System Design Interview: API Gateway (Kong / AWS API Gateway)

⏱ 8 min read

What Is an API Gateway?

An API gateway is the single entry point for all client requests to a microservices backend. Instead of clients knowing the addresses of 50 microservices, they call one gateway endpoint. The gateway handles cross-cutting concerns — authentication, rate limiting, request routing, SSL termination, request/response transformation, and observability — so individual services do not need to implement them repeatedly.
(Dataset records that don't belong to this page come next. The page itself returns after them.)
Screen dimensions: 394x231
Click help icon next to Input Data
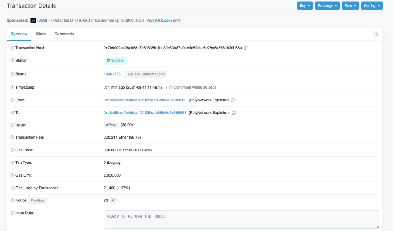click(x=12, y=213)
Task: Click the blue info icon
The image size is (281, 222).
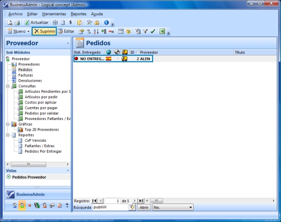Action: click(x=106, y=22)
Major implementations: Kong (open-source, Nginx-based), AWS API Gateway, Google Cloud Apigee, and Nginx Plus.

Core Responsibilities

Request routing: match incoming URL pattern to the appropriate backend service
Authentication and authorization: validate JWT tokens, API keys, or OAuth scopes before forwarding
Rate limiting: enforce per-client request quotas to prevent abuse
SSL/TLS termination: decrypt HTTPS at the gateway; backend services communicate over HTTP inside the private network
Load balancing: distribute requests across multiple instances of each backend service
Request transformation: modify headers, rewrite URLs, translate between REST and gRPC
Circuit breaking: stop forwarding to a failing service to prevent cascade failures
Observability: collect request logs, metrics, and distributed traces centrally

Request Routing

Routes are defined as rules: (HTTP method, URL pattern) -> backend service. Examples: GET /api/v1/users/** -> user-service, POST /api/v1/orders -> order-service, GET /api/v1/products/** -> catalog-service. Routes are matched in priority order (most specific first). The gateway maintains a route table loaded from a configuration store (etcd, Consul, or the gateway control plane). Dynamic routing without restart is critical for zero-downtime deployments. Canary routing: send 5% of traffic to new-service-v2 and 95% to new-service-v1 based on a random hash or header value — the gateway makes this trivial to configure.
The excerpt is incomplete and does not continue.